Имеются в диалогах Платона и мифы, нигде более не встречающиеся и, по видимому, полностью созданные им. Таковы: миф о рождении Эроса от Пороса и Пении (богатства и бедности), рассказанный в "Пире" Сократом; миф, рассказанный Аристофаном, о некогда существовавших шарообразных людях, которых за нечестие Зевс расколол надвое, и поэтому "каждый из нас всегда ищет другую свою половину". Миф о том, как нерожденные души выбирают себе свою земную судьбу, заканчивающий десятую книгу "Государства", может быть не сочинен самим Платоном, а представляет собой переработку египетского или пифагорейского учения о переселении душ.
Наиболее образным. мифом, приближающимся к чисто поэтическому произведению, является приведенный выше миф в "Федре" о полете души вслед за Зевсом в царство идей и о колеснице души, в которую впряжены два коня - благородный и дурной.
Большой интерес ученых вызывал также миф о загадочном государстве Атлантиде, рассказанный Платоном в "Критии"; он вызвал множество гипотез о том, имеет ли он под собой какую-либо реальную историческую почву, а также и множество подражаний в виде социальных утопий.
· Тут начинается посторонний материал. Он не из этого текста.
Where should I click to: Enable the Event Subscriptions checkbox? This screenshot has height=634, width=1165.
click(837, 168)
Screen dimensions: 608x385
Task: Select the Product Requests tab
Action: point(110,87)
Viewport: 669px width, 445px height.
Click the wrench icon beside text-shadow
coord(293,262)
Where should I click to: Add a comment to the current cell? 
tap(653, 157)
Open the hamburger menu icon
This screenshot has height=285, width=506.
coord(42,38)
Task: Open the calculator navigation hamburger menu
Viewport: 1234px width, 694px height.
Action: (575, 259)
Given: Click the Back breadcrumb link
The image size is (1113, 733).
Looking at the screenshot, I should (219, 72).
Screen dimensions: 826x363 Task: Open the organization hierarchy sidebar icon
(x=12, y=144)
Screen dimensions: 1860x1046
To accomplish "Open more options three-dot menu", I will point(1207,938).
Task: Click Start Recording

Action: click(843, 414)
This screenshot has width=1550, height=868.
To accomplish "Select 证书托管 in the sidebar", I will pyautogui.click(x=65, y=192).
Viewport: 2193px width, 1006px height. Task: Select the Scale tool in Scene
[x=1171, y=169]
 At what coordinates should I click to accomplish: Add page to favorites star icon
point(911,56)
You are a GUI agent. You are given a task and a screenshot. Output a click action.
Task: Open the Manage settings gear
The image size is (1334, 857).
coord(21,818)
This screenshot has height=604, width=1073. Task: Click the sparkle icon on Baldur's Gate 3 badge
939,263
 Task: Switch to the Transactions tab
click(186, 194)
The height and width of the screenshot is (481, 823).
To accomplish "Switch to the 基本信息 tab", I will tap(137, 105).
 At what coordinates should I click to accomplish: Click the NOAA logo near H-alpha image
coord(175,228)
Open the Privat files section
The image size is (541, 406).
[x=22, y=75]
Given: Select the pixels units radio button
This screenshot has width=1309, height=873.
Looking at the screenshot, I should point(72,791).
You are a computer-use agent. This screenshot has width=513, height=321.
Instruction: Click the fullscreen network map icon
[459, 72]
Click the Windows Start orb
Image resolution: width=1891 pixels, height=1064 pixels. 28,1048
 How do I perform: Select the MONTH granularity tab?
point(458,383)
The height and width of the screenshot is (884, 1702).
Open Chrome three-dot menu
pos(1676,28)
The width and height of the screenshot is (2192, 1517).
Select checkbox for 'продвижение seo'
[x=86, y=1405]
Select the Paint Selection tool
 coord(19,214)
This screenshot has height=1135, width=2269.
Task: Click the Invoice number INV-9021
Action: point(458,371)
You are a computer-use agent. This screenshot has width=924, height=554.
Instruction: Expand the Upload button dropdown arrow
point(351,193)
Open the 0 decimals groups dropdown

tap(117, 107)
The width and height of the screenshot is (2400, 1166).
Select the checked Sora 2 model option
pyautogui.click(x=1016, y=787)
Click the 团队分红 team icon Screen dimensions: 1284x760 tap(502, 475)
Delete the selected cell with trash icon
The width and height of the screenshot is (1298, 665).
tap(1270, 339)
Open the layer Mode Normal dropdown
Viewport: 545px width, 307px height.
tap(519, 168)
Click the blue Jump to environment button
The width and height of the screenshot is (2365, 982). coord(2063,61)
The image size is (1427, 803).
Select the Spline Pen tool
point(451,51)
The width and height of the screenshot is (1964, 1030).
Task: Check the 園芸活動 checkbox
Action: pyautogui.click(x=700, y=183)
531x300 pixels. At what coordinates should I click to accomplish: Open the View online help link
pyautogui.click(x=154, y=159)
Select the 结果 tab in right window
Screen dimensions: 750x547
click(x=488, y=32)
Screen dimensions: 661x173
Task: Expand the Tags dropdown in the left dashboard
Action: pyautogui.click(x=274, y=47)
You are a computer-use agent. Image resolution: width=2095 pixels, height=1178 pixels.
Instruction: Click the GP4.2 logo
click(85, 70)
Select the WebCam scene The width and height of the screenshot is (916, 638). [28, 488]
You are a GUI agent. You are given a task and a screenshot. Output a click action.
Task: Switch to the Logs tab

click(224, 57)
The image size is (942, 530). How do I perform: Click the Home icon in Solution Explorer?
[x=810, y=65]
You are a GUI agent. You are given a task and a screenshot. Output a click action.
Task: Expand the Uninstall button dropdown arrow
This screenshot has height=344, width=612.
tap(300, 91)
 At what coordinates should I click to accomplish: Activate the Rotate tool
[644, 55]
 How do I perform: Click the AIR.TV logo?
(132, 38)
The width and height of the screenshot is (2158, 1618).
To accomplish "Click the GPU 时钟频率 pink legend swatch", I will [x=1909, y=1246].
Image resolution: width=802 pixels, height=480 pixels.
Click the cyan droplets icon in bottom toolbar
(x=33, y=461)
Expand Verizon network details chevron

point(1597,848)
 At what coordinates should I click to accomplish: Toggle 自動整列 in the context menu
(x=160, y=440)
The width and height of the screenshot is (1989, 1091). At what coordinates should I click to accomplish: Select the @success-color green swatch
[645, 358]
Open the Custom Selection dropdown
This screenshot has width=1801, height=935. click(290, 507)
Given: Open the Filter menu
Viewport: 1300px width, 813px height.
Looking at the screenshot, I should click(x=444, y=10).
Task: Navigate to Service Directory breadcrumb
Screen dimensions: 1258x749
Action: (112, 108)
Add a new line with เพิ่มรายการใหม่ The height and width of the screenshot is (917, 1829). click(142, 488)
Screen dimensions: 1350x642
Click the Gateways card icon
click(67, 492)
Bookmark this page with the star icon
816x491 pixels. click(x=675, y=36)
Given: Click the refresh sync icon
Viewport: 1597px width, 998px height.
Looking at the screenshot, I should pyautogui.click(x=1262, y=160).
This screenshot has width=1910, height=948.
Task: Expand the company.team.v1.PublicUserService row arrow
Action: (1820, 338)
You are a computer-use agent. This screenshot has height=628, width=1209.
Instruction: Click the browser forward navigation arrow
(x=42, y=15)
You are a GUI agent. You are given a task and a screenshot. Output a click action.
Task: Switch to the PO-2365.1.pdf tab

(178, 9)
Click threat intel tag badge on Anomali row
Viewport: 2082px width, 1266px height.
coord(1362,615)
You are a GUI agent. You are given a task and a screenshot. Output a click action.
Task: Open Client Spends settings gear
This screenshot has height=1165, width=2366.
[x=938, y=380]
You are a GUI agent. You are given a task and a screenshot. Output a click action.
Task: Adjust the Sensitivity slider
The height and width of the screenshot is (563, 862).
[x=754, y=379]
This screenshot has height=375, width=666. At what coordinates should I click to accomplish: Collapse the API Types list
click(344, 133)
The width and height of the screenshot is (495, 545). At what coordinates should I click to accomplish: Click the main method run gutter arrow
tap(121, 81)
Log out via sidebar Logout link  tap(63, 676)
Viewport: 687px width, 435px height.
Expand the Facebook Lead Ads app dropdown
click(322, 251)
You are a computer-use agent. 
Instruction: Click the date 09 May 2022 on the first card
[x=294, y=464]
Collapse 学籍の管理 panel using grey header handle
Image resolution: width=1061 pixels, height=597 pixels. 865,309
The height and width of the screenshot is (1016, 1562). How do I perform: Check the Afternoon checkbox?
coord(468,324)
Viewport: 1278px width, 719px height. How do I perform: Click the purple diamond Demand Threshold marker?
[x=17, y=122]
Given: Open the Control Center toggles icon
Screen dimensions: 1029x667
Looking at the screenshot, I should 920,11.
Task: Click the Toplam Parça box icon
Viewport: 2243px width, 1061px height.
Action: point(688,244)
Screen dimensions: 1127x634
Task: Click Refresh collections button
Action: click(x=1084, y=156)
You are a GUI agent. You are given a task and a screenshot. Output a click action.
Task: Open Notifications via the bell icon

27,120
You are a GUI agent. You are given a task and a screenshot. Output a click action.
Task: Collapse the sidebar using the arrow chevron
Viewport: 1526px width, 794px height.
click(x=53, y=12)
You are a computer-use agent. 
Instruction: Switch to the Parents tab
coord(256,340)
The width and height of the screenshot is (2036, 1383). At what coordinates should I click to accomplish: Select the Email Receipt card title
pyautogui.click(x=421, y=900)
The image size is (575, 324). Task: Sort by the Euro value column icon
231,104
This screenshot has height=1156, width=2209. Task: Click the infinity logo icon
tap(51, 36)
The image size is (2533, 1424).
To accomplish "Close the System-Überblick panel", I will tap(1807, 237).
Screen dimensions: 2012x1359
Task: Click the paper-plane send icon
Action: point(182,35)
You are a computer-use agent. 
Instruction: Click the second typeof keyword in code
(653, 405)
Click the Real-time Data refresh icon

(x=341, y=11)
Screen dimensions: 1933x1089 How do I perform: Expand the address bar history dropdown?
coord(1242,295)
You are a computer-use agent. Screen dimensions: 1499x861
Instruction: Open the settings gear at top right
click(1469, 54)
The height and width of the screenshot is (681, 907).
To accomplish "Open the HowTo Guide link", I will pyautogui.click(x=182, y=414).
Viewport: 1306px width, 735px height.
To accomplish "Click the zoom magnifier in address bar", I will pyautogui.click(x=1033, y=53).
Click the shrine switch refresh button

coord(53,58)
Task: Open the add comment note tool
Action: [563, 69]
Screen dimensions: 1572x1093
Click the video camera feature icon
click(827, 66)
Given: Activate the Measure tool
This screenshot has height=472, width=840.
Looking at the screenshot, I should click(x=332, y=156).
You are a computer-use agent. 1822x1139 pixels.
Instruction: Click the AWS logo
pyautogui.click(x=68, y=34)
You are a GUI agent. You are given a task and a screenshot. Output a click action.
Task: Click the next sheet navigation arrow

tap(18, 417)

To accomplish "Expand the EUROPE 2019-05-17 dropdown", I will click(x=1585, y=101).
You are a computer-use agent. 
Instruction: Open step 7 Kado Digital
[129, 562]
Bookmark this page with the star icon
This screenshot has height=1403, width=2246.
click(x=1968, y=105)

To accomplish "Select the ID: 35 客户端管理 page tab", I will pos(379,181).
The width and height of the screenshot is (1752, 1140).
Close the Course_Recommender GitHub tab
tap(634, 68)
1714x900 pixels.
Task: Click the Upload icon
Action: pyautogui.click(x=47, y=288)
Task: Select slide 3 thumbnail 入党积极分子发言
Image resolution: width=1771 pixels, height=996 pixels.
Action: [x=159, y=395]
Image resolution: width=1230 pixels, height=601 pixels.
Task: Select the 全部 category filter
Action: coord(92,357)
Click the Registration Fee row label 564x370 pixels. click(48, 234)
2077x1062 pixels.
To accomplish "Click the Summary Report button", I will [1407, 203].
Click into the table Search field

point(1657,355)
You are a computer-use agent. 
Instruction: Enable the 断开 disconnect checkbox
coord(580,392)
Интересно отметить, что Платон резко выступает против очень распространенного, особенно. среди софистов, приема доказательства, состоящего в цитировании поэтов, особенно Гомера. В "Малом Гиппии" и в "Протагоре" он насмехается над этой привычкой, говоря: "Оставим Гомера, тем более, что невозможно спросить его, какую он имел мысль, когда писал эти стихи" ("Малый Гиппий" 367). В "Протагоре" он выражается еще резче: "Разговор о стихотворениях мне кажется приличнее на пирах пустых и праздных людей, которые, не будучи в состоянии вести связную беседу от пьянства, а пользоваться собственным языком и своими словами - от невежества, дорого платят флейтистам, высоко ценят звуки инструментов и беседуют друг с другом их тонами. Напротив, когда собираются собеседники хорошие, добрые и образованные, то... они и без этих безделок и ребячества могут беседовать один с другим... Они не имеют нужды в чужом голосе и в поэтах, которых нельзя спросить, о чем у них говорится, и словам которых одни., приписывают один смысл, другие - другой.." ("Протагор" 348).
Этот краткий обзор художественных приемов, используемых Платоном, свидетельствует о том, что все они теснейшим образом связаны с содержанием его философской системы; полный анализ их может быть дан. поэтому только в истории философии, а не в истории литературы.